### Exercise details
Every line below from the one containing "Given: Click in the search input field" through the one containing "868x487 pixels." must be transcribed exactly. Omit all lines outside that stretch.

### Dataset
• • • •
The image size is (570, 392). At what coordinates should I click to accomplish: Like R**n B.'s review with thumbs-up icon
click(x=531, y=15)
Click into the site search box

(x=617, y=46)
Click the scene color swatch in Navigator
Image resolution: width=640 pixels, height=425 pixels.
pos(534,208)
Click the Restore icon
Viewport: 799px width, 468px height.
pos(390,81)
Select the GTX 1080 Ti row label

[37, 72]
• • • •
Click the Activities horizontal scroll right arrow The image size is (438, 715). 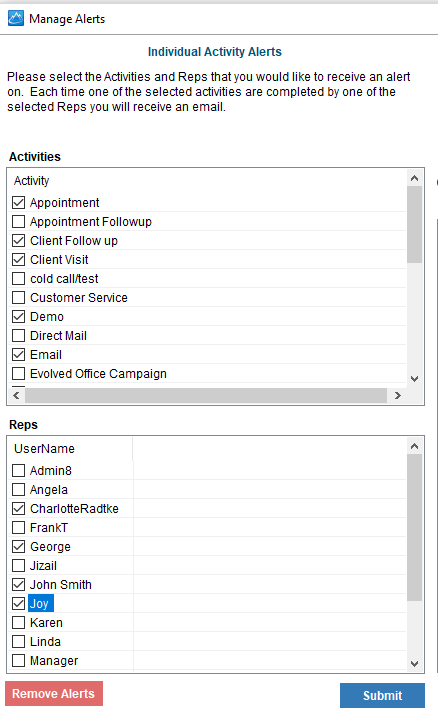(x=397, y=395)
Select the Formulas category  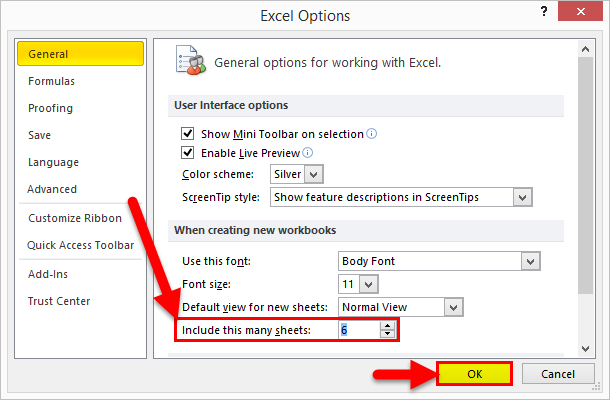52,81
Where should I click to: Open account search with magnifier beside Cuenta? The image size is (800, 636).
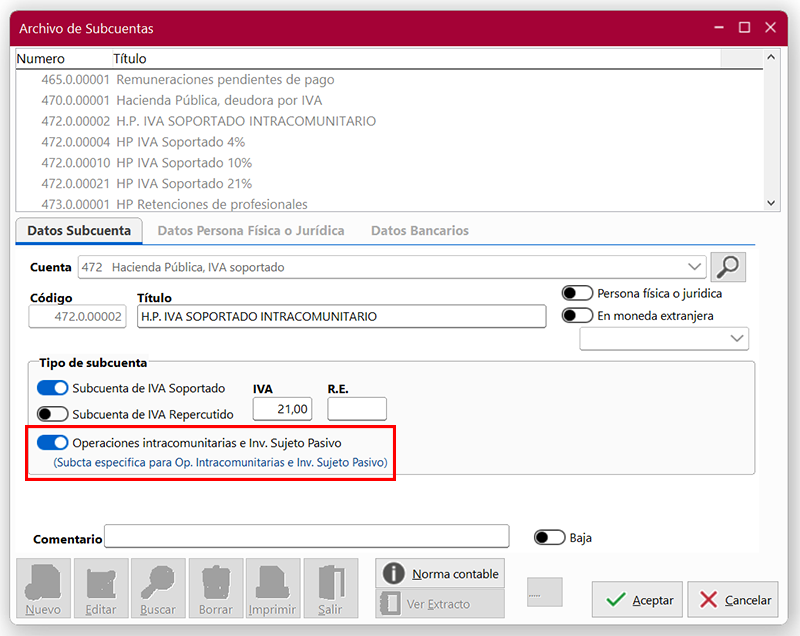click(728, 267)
• • • •
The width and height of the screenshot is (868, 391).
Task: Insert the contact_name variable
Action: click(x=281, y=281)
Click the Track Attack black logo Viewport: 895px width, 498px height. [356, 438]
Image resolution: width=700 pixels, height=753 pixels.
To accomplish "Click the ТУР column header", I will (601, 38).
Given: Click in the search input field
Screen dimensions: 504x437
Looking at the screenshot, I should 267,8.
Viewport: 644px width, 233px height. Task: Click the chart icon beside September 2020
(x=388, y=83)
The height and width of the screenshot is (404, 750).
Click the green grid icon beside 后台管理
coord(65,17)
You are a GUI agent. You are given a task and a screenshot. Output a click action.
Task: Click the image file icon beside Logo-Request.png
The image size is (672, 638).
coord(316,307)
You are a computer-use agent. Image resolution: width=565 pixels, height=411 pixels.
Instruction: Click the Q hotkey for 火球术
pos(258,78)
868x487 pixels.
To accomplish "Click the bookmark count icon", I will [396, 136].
• • • •
### Solution for this exercise
Given: Click in the search input field
Screen dimensions: 504x437
Looking at the screenshot, I should 267,8.
Viewport: 644px width, 233px height. Task: Click the chart icon beside September 2020
(x=388, y=83)
The height and width of the screenshot is (404, 750).
Click the green grid icon beside 后台管理
coord(65,17)
You are a GUI agent. You are given a task and a screenshot. Output a click action.
Task: Click the image file icon beside Logo-Request.png
The image size is (672, 638).
coord(316,307)
You are a computer-use agent. Image resolution: width=565 pixels, height=411 pixels.
Instruction: Click the Q hotkey for 火球术
pos(258,78)
868x487 pixels.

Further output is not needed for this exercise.